# Page extract:
----
Workers at three Starbucks stores in upstate New York have filed paperwork to organize, which if successful would mark the first successful union drive in the coffee chain’s history. The group, which calls itself Starbucks Workers United, is representing about 70 employees in the Buffalo region. The group is asking the National Labor Relations Board to consider its unionization push and hopes to join an affiliate of the Service Employees International Union.
The unionization effort began last month when Starbucks Workers United sent a letter to CEO Kevin Johnson notifying him that it had formed an organizing committee. Workers at the stores in New York say they want a seat at the bargaining table and have complained of a lack of training, pay, understaffing, and stressful working conditions as factors in organizing the push.
“We are forming a union to bring out the best in all of us. … Many of us have invested years of our lives in Starbucks, while others have recently become partners. We all have one thing in common —we want the company to succeed and we want our work lives to be the best they can be,” the letter read.
Starbucks is pushing back on the effort during a hearing with the NLRB this week. The coffee giant, which has more than 30,000 locations, is arguing that the small group of stores shouldn’t have the right to organize without other stores in the region.
Starbucks attorney Alan Model told the board that because of similarities between the locations in the Buffalo market, all 20 stores should be included in any unionization vote. That complicates things for Starbucks Workers United, which would have to get majority support for the drive from scores of more workers if Starbucks succeeds in its efforts.
Employees at the stores involved hope to use the tight labor market, which is experiencing shortages of workers, as leverage against the company. Across the United States, employers have had to raise wages, offer better benefits, and even provide signing bonuses to attract workers. The phenomenon came as the U.S. emerged from the coronavirus pandemic, and economists are split on the reasons behind it.
Because Starbucks can’t afford to lose workers, the employees at the Buffalo stores feel as though they are not as expendable as before and are seeking to use that position to their advantage.
“Starbucks likes to say they don’t consider us employees, they consider us ‘partners,’ but we have no power in that partnership,” said Jaz Brisack, who works in one of the involved stores. “But if we can build actual worker power for baristas, then we can change not just Starbucks and make it the best it can be, but help make the whole services industry better.”
----
# Data:
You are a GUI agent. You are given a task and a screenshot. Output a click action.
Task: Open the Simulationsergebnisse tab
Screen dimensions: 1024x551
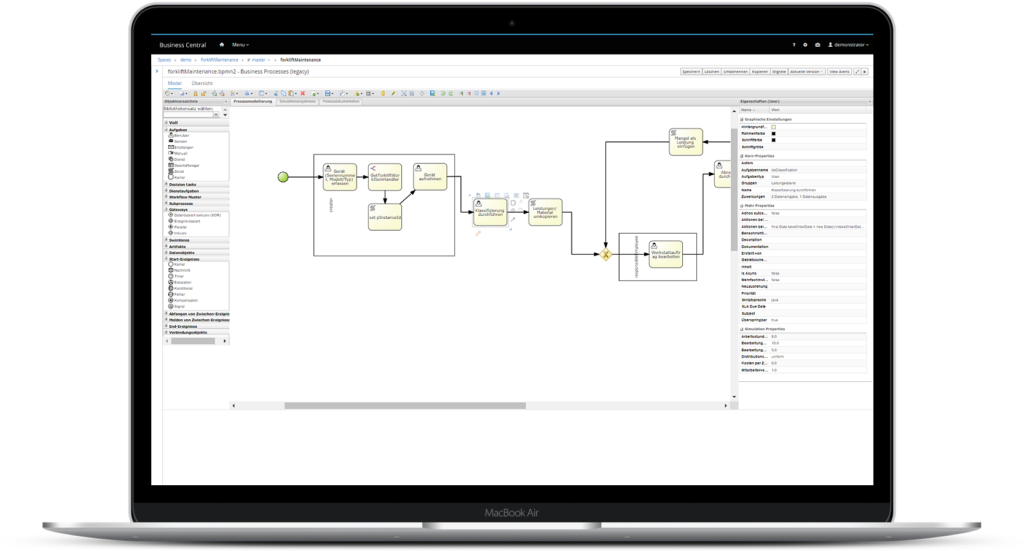pos(298,102)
----
# Required tasks:
1. According to the article about the Starbucks union drive, how many employees in the Buffalo region does Starbucks Workers United represent?
2. Reproduce the article about the Starbucks union drive word for word, from "Starbucks attorney Alan" up to and including "reasons behind it.".
Rely only on the article about the Starbucks union drive, not on the material.

# Completed exercise:
1. About 70 employees.

2.
Starbucks attorney Alan Model told the board that because of similarities between the locations in the Buffalo market, all 20 stores should be included in any unionization vote. That complicates things for Starbucks Workers United, which would have to get majority support for the drive from scores of more workers if Starbucks succeeds in its efforts.
Employees at the stores involved hope to use the tight labor market, which is experiencing shortages of workers, as leverage against the company. Across the United States, employers have had to raise wages, offer better benefits, and even provide signing bonuses to attract workers. The phenomenon came as the U.S. emerged from the coronavirus pandemic, and economists are split on the reasons behind it.